Ketimpangan atau kesenjangan indeks inklusi keuangan diantara negara-negara ASEAN yang masih besar itu, menjadi tantangan sekaligus peluang bagi Indonesia. Sebagai Ketua ASEAN 2023, Indonesia tidak hanya memiliki tantangan untuk meningkatkan indeks inklusi keuangan dalam negeri setinggi-tingginya. Selain itu, sebagai salah satu negara terbesar di ASEAN yang memiliki populasi sekitar 270 juta jiwa atau negara terpadat keempat di dunia, Indonesia juga berpeluang menjadi lebih digdaya diantara negara ASEAN lainnya. Yakni sebagai pemain kunci atau lokomotif ASEAN yang membuat ASEAN tetap penting dan relevan bagi masyarakat ASEAN dan dunia. Yaitu menjadikan ASEAN sebagai pusat pertumbuhan ekonomi kawasan dan dunia.
Oleh sebab itu, Indonesia memiliki misi penting untuk meningkatkan kerja sama ekonomi negara-negara ASEAN. Diantaranya di bidang sistem pembayaran, melalui Bank Indonesia yang selalu mendorong konektivitas atau keterhubungan antarnegara, atau yang biasa disebut sebagai cross border transaction. Salah satunya, melalui Regional Payment Connectivity (RPC) yang tengah dikerjakan Bank Indonesia bersama bank sentral negara-negara ASEAN lainnya. Adanya RPC tersebut memberikan kemudahan dalam pembayaran lintas batas negara. Sehingga konektivitas sistem pembayaran ASEAN merupakan tonggak penting guna mewujudkan integrasi ekonomi dan kemajuan regional.
Terlebih pada era yang semakin maju ini, pembayaran digital telah mengalami pertumbuhan yang sangat pesat. Dan ASEAN sebagai kawasan ekonomi yang dinamis harus memanfaatkan potensi tersebut dengan sebaik-baiknya. Karena konektivitas sistem pembayaran digital di ASEAN memiliki potensi besar untuk meningkatkan efisiensi, mengurangi biaya transaksi, dan mempercepat pergerakan dana antar-negara. Melalui sistem pembayaran digital yang terhubung tersebut, individu, perusahaan, dan pemerintah dapat dengan mudah melakukan transaksi lintas negara tanpa hambatan yang berarti. Hal itu akan mempermudah perdagangan antara negara-negara ASEAN, merangsang pertumbuhan ekonomi, dan menciptakan lapangan kerja baru.
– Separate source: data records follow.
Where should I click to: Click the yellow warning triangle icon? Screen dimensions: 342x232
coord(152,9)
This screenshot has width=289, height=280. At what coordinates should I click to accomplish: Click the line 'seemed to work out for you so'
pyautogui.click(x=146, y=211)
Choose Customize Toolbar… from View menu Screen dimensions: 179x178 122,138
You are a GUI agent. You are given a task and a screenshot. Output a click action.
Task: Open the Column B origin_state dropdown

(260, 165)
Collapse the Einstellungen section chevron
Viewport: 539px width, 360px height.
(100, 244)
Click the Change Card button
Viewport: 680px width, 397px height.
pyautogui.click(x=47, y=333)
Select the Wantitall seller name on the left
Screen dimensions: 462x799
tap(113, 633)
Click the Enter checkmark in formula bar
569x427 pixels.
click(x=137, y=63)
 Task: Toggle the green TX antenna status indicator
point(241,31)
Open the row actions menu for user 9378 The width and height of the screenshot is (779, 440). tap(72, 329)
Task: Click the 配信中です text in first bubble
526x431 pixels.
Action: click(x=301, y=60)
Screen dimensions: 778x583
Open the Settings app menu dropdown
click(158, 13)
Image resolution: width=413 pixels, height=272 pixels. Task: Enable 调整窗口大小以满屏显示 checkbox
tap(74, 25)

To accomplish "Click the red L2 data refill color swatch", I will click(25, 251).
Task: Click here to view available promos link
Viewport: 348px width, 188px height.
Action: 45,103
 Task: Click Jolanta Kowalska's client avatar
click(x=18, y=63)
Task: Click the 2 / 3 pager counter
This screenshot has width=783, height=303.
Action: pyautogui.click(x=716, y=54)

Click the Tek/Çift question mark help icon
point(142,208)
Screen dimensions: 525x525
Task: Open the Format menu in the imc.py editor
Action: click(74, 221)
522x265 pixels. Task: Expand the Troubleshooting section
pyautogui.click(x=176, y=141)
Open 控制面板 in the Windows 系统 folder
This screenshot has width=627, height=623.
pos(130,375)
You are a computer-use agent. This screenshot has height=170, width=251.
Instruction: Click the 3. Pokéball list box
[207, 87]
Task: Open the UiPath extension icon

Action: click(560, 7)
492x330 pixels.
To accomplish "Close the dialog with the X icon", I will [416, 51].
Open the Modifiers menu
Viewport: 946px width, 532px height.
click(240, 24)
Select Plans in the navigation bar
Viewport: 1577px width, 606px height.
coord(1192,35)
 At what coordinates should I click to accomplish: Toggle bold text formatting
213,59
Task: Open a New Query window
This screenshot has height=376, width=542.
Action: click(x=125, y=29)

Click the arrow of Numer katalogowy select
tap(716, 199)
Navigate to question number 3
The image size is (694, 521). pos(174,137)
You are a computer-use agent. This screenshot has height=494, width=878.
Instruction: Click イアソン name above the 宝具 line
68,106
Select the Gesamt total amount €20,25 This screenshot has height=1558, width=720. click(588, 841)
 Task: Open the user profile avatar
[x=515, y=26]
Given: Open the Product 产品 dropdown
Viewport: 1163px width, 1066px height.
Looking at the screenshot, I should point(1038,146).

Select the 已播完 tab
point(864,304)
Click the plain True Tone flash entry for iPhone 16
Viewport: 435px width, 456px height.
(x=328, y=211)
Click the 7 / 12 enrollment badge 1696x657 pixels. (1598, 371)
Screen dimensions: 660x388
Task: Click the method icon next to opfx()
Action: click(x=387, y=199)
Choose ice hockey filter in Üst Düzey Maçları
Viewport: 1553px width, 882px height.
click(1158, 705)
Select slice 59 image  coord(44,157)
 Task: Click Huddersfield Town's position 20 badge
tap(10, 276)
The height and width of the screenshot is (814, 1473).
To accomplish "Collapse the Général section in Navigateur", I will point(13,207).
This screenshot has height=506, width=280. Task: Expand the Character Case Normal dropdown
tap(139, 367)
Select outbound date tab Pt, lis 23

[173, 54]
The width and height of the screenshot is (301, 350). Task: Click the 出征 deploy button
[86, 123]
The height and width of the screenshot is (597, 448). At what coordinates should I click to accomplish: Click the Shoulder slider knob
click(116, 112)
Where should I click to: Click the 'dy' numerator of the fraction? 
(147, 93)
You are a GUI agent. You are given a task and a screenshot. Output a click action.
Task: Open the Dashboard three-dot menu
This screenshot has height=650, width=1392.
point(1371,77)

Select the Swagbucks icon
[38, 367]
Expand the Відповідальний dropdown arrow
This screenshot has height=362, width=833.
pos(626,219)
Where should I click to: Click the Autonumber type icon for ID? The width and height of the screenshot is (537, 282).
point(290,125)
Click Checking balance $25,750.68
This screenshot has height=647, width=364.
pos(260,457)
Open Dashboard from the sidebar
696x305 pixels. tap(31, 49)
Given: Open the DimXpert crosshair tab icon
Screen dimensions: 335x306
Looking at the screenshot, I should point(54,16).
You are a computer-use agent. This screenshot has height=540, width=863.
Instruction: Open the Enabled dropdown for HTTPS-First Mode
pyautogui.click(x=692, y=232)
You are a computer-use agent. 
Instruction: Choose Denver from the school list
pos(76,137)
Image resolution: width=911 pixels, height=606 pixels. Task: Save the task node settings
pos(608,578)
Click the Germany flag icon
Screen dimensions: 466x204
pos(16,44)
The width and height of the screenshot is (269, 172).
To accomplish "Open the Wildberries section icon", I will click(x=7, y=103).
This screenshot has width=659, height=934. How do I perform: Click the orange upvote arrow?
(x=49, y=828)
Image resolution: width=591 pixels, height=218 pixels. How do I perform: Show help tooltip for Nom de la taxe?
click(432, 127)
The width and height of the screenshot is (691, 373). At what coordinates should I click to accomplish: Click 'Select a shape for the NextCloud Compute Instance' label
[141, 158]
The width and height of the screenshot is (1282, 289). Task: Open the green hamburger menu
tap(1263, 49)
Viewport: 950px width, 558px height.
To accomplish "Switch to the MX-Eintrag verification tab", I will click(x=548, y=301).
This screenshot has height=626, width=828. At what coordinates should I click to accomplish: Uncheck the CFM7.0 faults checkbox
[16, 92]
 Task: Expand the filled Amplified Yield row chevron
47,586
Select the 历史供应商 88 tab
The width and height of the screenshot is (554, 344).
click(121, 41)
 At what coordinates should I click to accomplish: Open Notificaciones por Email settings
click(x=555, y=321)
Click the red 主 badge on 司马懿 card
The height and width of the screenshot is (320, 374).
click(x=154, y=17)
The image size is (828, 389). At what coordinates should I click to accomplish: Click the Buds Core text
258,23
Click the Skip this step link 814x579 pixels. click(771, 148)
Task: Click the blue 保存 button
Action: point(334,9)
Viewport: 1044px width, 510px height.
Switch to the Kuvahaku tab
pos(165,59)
Selain itu, konektivitas sistem pembayaran ASEAN juga membuka peluang bagi pelaku usaha kecil dan menengah (UKM) untuk terlibat dalam pasar regional dan global. Dengan adanya infrastruktur pembayaran digital yang dapat diakses dengan mudah, UKM dapat memperluas jangkauan produk dan layanan mereka ke negara-negara ASEAN lainnya. Hal itu akan membantu meningkatkan daya saing UKM, meningkatkan pendapatan mereka, dan secara keseluruhan menguatkan sektor UKM di ASEAN.
Namun, untuk mewujudkan konektivitas sistem pembayaran yang efektif di ASEAN, beberapa tantangan harus diatasi. Pertama, dibutuhkan kerjasama yang sangat kuat antara negara-negara ASEAN dalam mengembangkan infrastruktur pembayaran yang saling terhubung dan terintegrasi. Standar dan regulasi yang seragam sangat perlu ditetapkan untuk memfasilitasi aliran dana yang lancar dan aman di seluruh kawasan.
Kedua, masalah keamanan dan perlindungan data juga harus menjadi perhatian yang serius. Dalam mengadopsi pembayaran digital, penting untuk menjaga privasi dan keamanan informasi pengguna. Keamanan siber harus menjadi prioritas utama, dengan penerapan teknologi enkripsi yang kuat dan perlindungan data yang efektif.
Terakhir, literasi digital dan inklusi keuangan juga menjadi faktor penting suksesnya konektivitas sistem pembayaran digital di ASEAN. Pemerintah dan lembaga terkait perlu meningkatkan kesadaran dan pemahaman masyarakat tentang manfaat dan cara menggunakan pembayaran digital. Selain itu, akses ke layanan keuangan harus diperluas agar semua lapisan masyarakat dapat mengambil bagian dalam transformasi digital ini.